[Stored data entries]
──────────────────────────────

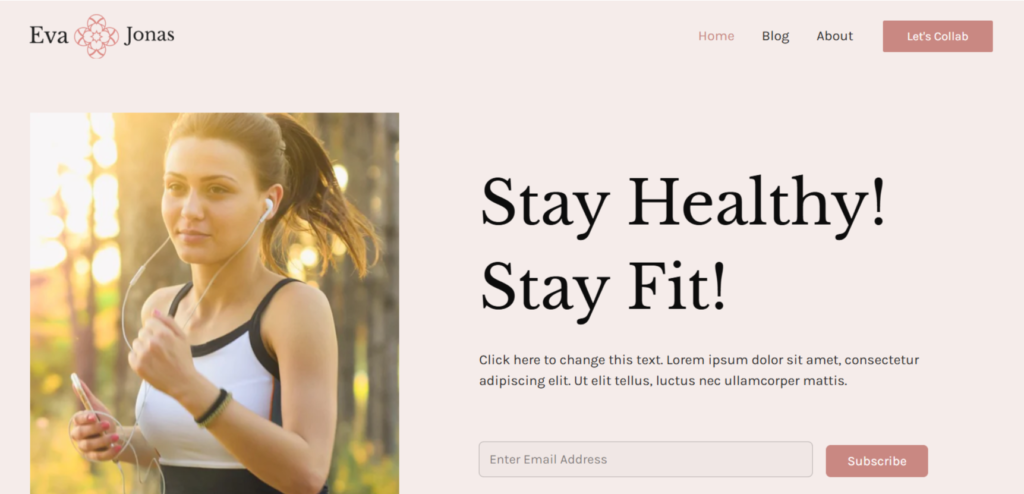Click the Subscribe button
Viewport: 1024px width, 494px height.
[876, 461]
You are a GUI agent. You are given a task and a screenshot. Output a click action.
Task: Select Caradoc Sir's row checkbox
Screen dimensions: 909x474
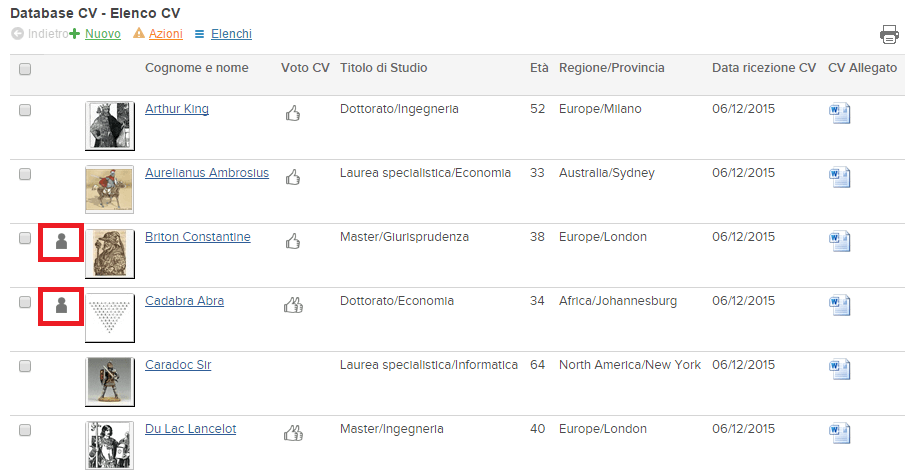25,366
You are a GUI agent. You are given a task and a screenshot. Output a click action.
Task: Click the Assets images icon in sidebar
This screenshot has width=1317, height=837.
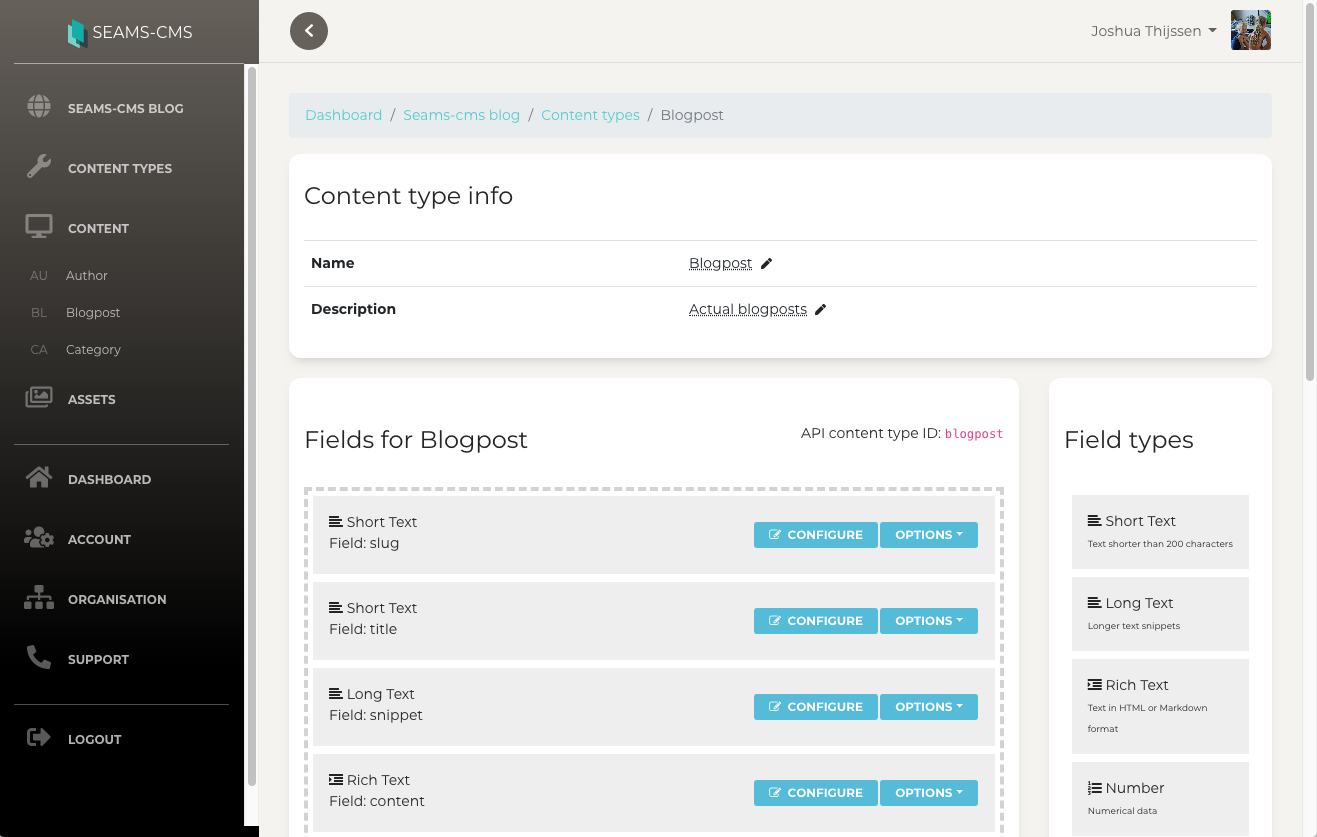click(x=39, y=398)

──────────────────────────────

What you will do: Set down, exactly as written, each line from the one that contains "Task: Select Caradoc Sir's row checkbox" to the last line of the records, but none of the pictures.

Solution for this task:
Task: Select Caradoc Sir's row checkbox
Screen dimensions: 909x474
25,366
You are a GUI agent. You are given a task and a screenshot. Output a click action.
Task: Click the Assets images icon in sidebar
This screenshot has width=1317, height=837.
click(x=39, y=398)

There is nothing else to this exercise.